Dix ans après l’éclatement de l’affaire, le dieselgate continue de secouer l’industrie automobile. Au Royaume-Uni, 5 constructeurs se retrouvent devant le tribunal. Parmi eux : le Français Renault. Tous nient les accusations.
5 constructeurs devant le tribunal dans le cadre du Dieselgate
Un procès hors norme s’ouvre à la High Court de Londres. Cinq constructeurs sont poursuivis pour avoir, selon les plaignants, dissimulé la véritable quantité d’oxydes d’azote rejetée par leurs véhicules diesel. Le nom du scandale : le dieselgate. Plus d’un million et demi de conducteurs britanniques se sont regroupés dans une action collective qui pourrait devenir l’une des plus importantes de l’histoire du droit de la consommation au Royaume-Uni. L’affaire relance les débats sur la transparence environnementale et la responsabilité des constructeurs automobiles.

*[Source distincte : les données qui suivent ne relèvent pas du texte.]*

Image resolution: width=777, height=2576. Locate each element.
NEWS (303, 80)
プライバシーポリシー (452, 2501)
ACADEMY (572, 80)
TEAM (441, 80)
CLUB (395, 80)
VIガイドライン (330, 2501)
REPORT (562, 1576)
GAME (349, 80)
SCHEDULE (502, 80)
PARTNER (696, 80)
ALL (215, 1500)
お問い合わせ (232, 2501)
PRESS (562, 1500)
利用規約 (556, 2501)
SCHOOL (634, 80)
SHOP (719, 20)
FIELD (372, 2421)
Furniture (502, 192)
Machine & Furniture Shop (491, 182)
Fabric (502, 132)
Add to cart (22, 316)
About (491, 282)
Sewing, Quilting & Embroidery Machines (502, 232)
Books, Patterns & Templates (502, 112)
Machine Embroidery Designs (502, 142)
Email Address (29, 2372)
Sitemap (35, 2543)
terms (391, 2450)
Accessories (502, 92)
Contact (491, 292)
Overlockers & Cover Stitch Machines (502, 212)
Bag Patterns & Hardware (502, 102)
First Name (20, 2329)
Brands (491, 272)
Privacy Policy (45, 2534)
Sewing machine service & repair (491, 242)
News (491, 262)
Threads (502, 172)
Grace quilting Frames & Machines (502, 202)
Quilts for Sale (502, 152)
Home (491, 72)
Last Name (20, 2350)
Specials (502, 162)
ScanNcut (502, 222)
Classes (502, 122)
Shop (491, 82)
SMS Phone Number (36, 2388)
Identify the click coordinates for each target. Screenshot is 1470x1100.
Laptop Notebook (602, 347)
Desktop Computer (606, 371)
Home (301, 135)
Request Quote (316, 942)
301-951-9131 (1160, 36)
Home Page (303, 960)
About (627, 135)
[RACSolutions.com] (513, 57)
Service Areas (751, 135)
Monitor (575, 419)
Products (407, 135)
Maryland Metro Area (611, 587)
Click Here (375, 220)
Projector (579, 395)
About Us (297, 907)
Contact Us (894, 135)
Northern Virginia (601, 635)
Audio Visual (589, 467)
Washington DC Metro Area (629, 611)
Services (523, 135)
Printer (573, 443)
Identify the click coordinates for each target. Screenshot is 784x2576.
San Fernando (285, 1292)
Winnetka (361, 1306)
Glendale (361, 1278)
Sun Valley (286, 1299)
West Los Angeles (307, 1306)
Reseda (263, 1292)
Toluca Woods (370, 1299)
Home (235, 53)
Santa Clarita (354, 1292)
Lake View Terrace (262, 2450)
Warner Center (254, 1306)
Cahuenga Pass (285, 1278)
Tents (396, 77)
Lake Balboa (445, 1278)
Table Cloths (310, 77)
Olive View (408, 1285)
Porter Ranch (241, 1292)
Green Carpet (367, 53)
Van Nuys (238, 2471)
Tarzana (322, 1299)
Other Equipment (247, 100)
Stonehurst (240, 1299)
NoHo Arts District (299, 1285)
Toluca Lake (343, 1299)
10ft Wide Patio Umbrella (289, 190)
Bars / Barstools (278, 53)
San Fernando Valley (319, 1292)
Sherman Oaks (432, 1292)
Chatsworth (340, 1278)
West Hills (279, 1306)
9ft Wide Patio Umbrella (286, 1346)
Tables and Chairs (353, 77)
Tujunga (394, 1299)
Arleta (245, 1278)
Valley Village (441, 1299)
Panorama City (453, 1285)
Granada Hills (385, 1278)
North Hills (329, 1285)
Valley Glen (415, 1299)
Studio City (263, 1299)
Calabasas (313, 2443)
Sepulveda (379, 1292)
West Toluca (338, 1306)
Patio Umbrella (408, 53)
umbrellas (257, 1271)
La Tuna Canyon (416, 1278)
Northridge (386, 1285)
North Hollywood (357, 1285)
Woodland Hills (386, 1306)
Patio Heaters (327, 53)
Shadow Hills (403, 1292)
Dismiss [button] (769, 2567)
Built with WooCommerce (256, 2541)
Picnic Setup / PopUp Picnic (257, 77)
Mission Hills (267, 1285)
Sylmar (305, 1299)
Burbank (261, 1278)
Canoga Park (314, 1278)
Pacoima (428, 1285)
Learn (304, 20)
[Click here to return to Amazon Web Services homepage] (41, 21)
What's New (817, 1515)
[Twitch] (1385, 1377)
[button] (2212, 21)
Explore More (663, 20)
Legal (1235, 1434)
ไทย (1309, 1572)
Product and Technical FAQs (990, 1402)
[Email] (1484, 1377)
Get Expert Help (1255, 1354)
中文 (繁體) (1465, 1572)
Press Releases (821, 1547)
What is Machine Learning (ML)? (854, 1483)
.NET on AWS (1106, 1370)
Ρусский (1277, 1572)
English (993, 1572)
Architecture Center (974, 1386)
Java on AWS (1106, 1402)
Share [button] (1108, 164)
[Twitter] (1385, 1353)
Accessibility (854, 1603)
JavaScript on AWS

Près de 1,6 million d’automobilistes britanniques ont saisi la justice pour faire condamner cinq marques emblématiques : Mercedes-Benz, Ford, Renault, Nissan et Stellantis (maison mère de Peugeot et Citroën). Selon les plaignants, ces groupes auraient volontairement intégré dans leurs moteurs diesel des logiciels destinés à tromper les tests d’homologation. Ces « dispositifs de manipulation » détecteraient les conditions d’un test en laboratoire et ajusteraient temporairement les émissions pour respecter les normes européennes, avant de repasser en mode normal sur la route. Un constructeur a déjà été lourdement condamné pour cela : l’allemand Volkswagen.
Le montant global des indemnisations réclamées s’élèverait à environ six milliards de livres sterling. Les avocats du cabinet Leigh Day, à la tête de cette action de groupe, affirment que ces pratiques ont conduit à « un préjudice massif et prolongé pour des millions de consommateurs ». Le procès, prévu pour durer plusieurs mois, examinera un panel de modèles produits entre 2009 et 2019, période durant laquelle les dispositifs auraient été utilisés.
Le dieselgate, un scandale environnemental durable au Royaume-Uni
Derrière les aspects juridiques, le dieselgate a provoqué une onde de choc environnementale et sanitaire d’une ampleur rarement observée. Par exemple, une étude parue en mai 2025 estime que la pollution générée par les véhicules diesel truqués aurait causé environ 16 000 décès prématurés en France. Si aucune mesure corrective forte n’est adoptée, ces chiffres pourraient encore s’alourdir de 6 000 morts supplémentaires d’ici 2040.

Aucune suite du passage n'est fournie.